Irish Concrete Federation highlights the essential role of aggregates in meeting Ireland’s housing and infrastructural needs
Gerry Farrell, CEO, Irish Concrete Federation, discusses the essential role of aggregates and concrete products in house building and how progress is being made to ensure the sector plays its part in assisting the construction industry move towards a more sustainable future.
Aggregates are an integral part of Ireland’s built environment. Crushed rock, sand and gravel, ready-mix concrete, concrete blocks, precast concrete, paving, mortars and plasters are all aggregate-based products and are found in every construction project in the country.
Gerry Farrell, who heads up the Irish Concrete Federation (ICF), says his members are an essential part of the construction supply chain. For him, the big concern regarding the objectives of Housing for All (HfA) and the National Development Plan NDP) is the need to ensure that future supplies of aggregates are planned, monitored and managed in a sustainable manner to meet society’s needs. In addition, he is determined that the ICF and its members work towards a concrete and aggregates sector that is environmentally responsible, resource-efficient, and makes a positive contribution to the people, places, and economy of Ireland as we move towards a net zero-carbon future.
Irish Concrete Federation
The ICF is the national representative organisation for the Irish aggregates and concrete products industry. It has 74 members and associate members operating at approximately 300 locations throughout the country.
Its membership includes publicly-listed and family-owned businesses that are responsible for the manufacture and supply of the key building materials used in the construction of Ireland’s built environment. The majority of members manufacture aggregates (crushed rock, sand and gravel), ready-mix concrete and precast concrete products for supply to Ireland’s construction sector.
Input cost inflation is an immediate concern for Farrell and ICF members.

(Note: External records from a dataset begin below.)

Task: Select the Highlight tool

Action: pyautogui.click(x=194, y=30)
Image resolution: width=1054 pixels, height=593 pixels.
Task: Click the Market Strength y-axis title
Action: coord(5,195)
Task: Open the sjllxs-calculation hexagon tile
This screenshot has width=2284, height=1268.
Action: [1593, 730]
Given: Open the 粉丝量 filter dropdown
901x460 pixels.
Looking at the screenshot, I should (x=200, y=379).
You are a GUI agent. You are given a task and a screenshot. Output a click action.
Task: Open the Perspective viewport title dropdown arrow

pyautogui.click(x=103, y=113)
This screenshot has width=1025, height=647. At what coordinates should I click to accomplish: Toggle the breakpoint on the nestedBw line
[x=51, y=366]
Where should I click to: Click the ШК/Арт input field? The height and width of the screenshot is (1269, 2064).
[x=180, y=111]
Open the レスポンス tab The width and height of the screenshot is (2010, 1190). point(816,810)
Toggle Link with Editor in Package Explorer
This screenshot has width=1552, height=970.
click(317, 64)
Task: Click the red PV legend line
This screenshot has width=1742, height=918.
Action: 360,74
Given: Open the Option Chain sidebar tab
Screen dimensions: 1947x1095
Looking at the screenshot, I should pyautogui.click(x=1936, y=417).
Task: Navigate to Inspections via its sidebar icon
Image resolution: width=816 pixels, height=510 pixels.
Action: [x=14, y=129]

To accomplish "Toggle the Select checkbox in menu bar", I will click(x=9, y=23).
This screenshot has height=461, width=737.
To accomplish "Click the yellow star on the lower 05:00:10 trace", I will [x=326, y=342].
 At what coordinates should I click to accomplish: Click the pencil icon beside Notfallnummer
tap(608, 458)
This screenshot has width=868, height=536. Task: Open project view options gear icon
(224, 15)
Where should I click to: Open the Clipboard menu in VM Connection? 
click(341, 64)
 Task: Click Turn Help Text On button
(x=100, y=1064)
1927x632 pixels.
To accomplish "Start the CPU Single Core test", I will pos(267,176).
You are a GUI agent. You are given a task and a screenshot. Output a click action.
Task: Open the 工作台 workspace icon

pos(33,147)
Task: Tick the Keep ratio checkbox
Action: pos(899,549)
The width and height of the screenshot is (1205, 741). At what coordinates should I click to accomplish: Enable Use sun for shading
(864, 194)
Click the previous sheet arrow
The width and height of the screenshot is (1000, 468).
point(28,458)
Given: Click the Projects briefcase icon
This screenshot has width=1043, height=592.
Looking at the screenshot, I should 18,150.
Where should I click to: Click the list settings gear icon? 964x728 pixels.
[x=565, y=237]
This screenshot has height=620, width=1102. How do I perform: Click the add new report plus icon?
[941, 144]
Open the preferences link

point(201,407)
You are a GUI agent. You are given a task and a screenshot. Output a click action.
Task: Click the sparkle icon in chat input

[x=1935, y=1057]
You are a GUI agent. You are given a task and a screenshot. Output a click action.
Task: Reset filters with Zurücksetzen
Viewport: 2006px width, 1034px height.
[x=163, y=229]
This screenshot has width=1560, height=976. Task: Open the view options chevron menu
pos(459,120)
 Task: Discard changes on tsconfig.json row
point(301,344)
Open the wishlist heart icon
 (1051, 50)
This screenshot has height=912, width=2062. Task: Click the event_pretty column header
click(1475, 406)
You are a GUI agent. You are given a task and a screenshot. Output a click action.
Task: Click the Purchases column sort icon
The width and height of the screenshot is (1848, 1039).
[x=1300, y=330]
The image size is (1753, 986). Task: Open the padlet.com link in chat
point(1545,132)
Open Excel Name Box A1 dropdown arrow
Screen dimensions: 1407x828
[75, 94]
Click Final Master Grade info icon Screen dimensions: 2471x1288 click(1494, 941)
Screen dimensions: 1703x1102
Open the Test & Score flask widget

“In 2022, our members have seen unprecedented increases in manufacturing and transport costs. Cement production is highly energy intensive, and, as a result, there have been significant increases in the cost of cement, which is a key raw material for concrete manufacture.”
In addition, fuel price increases have had a major impact on delivery costs.
“Our members are transport and logistics companies as well as manufacturers and have large fleets of trucks on the road every day, and therefore the massive increases in fuel costs this year is a major challenge.”
Farrell continues, “Unfortunately, suppliers have little choice but to try to pass on these increased costs to customers, which ultimately leads to increased building costs. While this is understandably seen as an unwelcome development, the reality is that the concrete and quarried materials used in new house construction represent a small element of overall housebuilding costs.”
ICF research carried out in 2021 shows that the basic construction materials supplied by quarry operators, ready-mix concrete suppliers and other concrete product suppliers accounted for less than 4% of the cost of building a three-bedroomed semi-detached house in the greater Dublin area.
“So, despite the recent increases in materials costs, the basic construction materials supplied by our members still represent great value compared to other construction products,” Gerry Farrell explains.
Sustainability and concrete
The ICF aims to have a fully resourced sustainability function within the federation in the coming months. A series of environmental product declarations (EPDs) are currently in development, which the ICF hopes will inform and assist the construction sector when it comes to concrete design and construction.
“We are also contributing to the development of end-of-waste criteria for concrete that comes from construction and demolition waste by the Environmental Protection Agency to facilitate the greater use of recycled aggregates,” Gerry Farrell explains. “Over the past 20 years, cement companies have made significant progress in reducing the carbon footprint of cement through greater energy efficiency and the use of alternative fuels. New innovative products like CEM II cements and the use of Ground Granulated Blastfurnace Slag (GGBS) are also helping to reduce the carbon footprint of concrete.”
The global cement industry has developed a roadmap to achieve net zero carbon by 2050, which is a challenging target. Gerry Farrell concludes, “The concrete and aggregates sector will contribute positively to Ireland’s climate ambitions, biodiversity and circular economy, while also delivering the development required to enable sustainable communities and economic growth.”
About The Irish Concrete Federation
The Irish Concrete Federation (ICF) is the national representative organisation for the Irish aggregates and concrete products industry. The Federation has 74 members and associate members operating at approximately 300 locations throughout the country. The membership is made up of both publicly listed and family-owned businesses. Our members are responsible for the manufacture and supply of the key building materials used in the construction of Ireland’s built environment. The majority of our members manufacture aggregates (crushed rock, sand and gravel), ready mixed concrete and precast concrete products for supply to the Irish construction industry. In addition, some members manufacture agricultural lime, which is used by farmers to improve soil fertility.